Gates gives $20M for digital learning, Common Core curriculum


$3M will go to the Pearson Foundation to create 24 online courses supporting the Common Core standards; four of these courses will be free to schools.

The Bill and Melinda Gates Foundation announced April 27 that it will be investing more than $20 million in game-based learning and other digital tools to help usher the new Common Core standards into the classroom.

The foundation wants to help teachers engage students in learning the challenging new standards being adopted by more than 40 states. It says some of the web-based games, social-networking platforms, and online courses will be available for any teacher to use free of charge.

The new tools will include video games that build proficiency in math, reading, and science, as well as a new game platform that can be used for various subjects. The grants also include money for web-based classes aligned with the new common standards.

Game developers and curriculum writers from around the world are involved in the project, including the Pearson Foundation, the philanthropic arm of Pearson PLC, which has announced the development of a complete digital curriculum to support the common standards. The Gates Foundation is providing research and $3 million in funding to help make these digital courses widely available.

Besides the Pearson Foundation, the Gates Foundation also is teaming up with Educurious Partners, Florida Virtual School, Institute of Play, Reasoning Mind, Quest Atlantis, Digital Youth Network, and EDUCAUSE to develop and promote new applications for learning and new assessments aligned with the Common Core standards.

“Teachers are telling us what they want, and we are listening,” said Vicki L. Phillips, director of education and college-ready programs for the Gates Foundation. “We believe these exciting world-class tools have the potential to fundamentally change the way students and teachers interact in the classroom, and ultimately, how education works in America.”

The Pearson Foundation is developing 24 online math and English language-arts (ELA) courses to help teachers and principals implement the common standards. These courses will be delivered through a combination of technologies, including video, interactive software, games, social media, and print. Funding from the Gates Foundation will support the development of this robust system of courses, including four—two in math and two in ELA—to be available at no cost on an open platform for schools.

In addition, with a $2 million grant, Florida Virtual School—the nation’s first statewide, internet-based public school—will develop four new digital courses aligned with the Common Core standards. These will include two literacy-based and two math-based courses that are contextualized within disciplines, such as engineering or writing in the natural sciences.

The Gates Foundation’s $742,996 investment in Reasoning Mind, which offers teacher professional development and online elementary math curricula that build algebraic thinking, will pilot a program that makes a single effective math teacher available across multiple classrooms. If successful, one Reasoning Mind-trained teacher can affect the math scores and proficiency of 250 students using the program in different grades at several schools, the foundation said. A Reasoning Mind classroom is a hybrid of online and face-to-face instruction, where the teacher gives each child individual help and attention.

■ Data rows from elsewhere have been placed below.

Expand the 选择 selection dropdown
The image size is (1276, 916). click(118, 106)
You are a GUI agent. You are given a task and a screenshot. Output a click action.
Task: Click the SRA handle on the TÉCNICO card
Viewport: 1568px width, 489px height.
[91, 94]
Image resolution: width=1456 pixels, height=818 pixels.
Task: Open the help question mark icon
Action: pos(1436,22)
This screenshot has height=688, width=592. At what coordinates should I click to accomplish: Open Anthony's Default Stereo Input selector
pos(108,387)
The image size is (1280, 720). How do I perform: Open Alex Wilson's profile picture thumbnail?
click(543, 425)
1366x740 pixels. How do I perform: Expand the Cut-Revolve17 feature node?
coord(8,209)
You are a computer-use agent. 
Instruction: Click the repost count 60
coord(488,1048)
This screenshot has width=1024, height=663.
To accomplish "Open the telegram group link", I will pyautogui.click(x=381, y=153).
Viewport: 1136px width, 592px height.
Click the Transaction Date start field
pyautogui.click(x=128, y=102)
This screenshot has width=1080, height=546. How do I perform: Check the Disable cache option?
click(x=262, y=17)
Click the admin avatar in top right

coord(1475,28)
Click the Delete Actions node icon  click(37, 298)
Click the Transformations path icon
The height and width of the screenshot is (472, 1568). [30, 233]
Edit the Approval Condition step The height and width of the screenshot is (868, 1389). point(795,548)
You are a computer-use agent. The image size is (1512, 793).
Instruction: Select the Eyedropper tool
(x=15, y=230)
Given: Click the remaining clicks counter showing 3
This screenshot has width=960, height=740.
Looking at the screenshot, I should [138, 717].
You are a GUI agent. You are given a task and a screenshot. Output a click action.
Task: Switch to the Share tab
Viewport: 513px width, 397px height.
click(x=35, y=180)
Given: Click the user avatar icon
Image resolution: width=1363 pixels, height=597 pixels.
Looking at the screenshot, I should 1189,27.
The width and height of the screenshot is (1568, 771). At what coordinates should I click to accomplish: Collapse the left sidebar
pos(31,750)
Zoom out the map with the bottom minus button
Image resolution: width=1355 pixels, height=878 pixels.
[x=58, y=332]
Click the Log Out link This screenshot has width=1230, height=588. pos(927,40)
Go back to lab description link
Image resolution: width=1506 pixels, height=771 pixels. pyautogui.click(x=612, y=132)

The foundation also is investing in several game-based learning tools, all of which will support the Common Core standards:

• $2.6 million for iRemix, a project being developed by Digital Youth Network. It will be a set of 20 literacy-based trajectories that allow students to earn badges and move from novice to expert in areas like creative writing.

• $2.5 million to Institute of Play, which will build a set of game-based pedagogical tools and game-design curricula that can be used within both formal and informal learning contexts.

• $2.6 million to Quest Atlantis, to create video games that build proficiency in math, literacy, and science.

In addition, a $2 million grant to Educurious Partners will help develop high school courses in biology, freshman literature, and Algebra I through a social-networking internet application. The application will allow students and teachers to collaborate with a variety of experts who are working in professional fields that are relevant to what the students are learning in the courses. These courses also will support the Common Core standards.

Finally, in June, a program called Next Generation Learning Challenges will award up to $10 million in competitive grants to support promising technology-enabled programs built around embedded assessments that can help students master seventh, eighth, and ninth-grade content and competencies aligned with the common standards.

Embedded assessments are a way of testing a student’s knowledge in real time through programs such as online math courses that help students self-pace their learning, game-based learning environments, and literacy instruction delivered through mobile phones. While learning in a digital environment that uses embedded assessments, students demonstrate mastery of a subject to progress to the next level of a game, course, or application.

Next Generation Learning Challenges is a grant competition aimed at identifying and expanding promising technologies that can help improve education in K-12 schools and colleges. It is led by the higher-ed technology association EDUCAUSE with support from the Gates Foundation and the William and Flora Hewlett Foundation.

“Technology has advanced how we do so many things today,” said Phillips. “Yet, instead of transforming our schools, technology has generally been placed on top of antiquated models. These new cutting-edge applications have the potential to inspire students and engage them in the way they naturally learn, while giving teachers the flexibility to be creative in their craft and customize tools to their students’ needs.”